◆ MATERIAL TO PROCESS:
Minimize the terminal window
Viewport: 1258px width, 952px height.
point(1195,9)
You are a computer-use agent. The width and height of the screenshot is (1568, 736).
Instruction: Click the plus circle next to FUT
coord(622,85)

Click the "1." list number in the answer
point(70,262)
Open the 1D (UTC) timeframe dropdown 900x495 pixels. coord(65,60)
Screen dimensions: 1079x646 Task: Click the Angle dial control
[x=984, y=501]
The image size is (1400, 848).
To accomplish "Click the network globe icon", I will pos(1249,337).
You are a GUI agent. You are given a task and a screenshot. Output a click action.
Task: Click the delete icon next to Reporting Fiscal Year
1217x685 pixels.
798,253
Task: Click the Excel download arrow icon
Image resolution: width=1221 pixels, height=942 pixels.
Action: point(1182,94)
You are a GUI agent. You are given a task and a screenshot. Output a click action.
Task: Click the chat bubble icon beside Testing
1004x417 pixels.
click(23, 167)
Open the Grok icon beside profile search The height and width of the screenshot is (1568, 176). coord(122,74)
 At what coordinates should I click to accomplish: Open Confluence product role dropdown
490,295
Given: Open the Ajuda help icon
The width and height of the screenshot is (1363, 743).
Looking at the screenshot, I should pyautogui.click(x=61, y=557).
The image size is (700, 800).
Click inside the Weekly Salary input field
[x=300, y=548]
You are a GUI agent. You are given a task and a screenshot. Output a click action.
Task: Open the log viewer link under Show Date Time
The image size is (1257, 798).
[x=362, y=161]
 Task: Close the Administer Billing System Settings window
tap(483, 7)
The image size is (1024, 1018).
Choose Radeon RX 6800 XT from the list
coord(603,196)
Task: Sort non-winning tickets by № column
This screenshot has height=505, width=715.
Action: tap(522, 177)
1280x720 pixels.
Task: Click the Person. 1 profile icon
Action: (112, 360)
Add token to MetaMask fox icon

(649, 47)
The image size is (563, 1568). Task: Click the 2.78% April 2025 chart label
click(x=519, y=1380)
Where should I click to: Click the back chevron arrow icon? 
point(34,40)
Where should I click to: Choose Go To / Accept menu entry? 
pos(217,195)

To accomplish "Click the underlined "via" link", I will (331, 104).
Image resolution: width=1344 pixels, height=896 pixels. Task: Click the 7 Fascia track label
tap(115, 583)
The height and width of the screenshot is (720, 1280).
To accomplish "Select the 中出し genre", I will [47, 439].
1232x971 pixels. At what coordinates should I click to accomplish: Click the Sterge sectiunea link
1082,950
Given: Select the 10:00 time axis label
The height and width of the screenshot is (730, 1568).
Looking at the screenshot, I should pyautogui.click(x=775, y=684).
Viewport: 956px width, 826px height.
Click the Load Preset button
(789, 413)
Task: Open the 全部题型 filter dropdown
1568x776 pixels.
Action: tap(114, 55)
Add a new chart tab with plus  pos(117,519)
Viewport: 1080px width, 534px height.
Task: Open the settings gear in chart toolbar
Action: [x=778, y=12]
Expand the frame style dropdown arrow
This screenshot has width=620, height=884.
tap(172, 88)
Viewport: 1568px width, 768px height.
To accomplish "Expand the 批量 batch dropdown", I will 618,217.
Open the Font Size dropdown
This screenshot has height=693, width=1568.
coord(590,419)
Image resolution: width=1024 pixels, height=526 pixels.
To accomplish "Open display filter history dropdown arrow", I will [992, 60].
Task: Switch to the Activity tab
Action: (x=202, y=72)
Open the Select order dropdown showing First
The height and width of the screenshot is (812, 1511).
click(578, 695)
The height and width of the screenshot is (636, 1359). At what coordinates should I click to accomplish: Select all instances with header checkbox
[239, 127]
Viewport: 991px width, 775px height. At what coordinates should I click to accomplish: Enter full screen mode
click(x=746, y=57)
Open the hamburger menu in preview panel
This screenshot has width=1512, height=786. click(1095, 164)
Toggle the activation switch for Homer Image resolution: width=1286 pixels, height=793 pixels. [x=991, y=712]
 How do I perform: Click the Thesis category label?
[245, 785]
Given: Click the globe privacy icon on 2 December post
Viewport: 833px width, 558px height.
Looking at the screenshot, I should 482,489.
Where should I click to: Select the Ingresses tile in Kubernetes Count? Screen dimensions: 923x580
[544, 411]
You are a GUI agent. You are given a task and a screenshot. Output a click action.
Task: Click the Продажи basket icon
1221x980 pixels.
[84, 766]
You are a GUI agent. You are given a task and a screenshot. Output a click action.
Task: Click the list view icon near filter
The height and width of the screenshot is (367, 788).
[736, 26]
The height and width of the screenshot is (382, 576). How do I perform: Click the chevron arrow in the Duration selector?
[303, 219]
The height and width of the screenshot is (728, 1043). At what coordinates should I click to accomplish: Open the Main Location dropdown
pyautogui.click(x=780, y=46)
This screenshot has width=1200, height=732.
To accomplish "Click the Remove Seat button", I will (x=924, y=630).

◆ DIRECTIVE: Copy the lines of the listing above, starting at the line containing "Viewport: 956px width, 826px height." and ending at the line containing "tap(172, 88)", both included.

◆ OUTPUT OF THE EXERCISE:
Viewport: 956px width, 826px height.
Click the Load Preset button
(789, 413)
Task: Open the 全部题型 filter dropdown
1568x776 pixels.
Action: tap(114, 55)
Add a new chart tab with plus  pos(117,519)
Viewport: 1080px width, 534px height.
Task: Open the settings gear in chart toolbar
Action: [x=778, y=12]
Expand the frame style dropdown arrow
This screenshot has width=620, height=884.
tap(172, 88)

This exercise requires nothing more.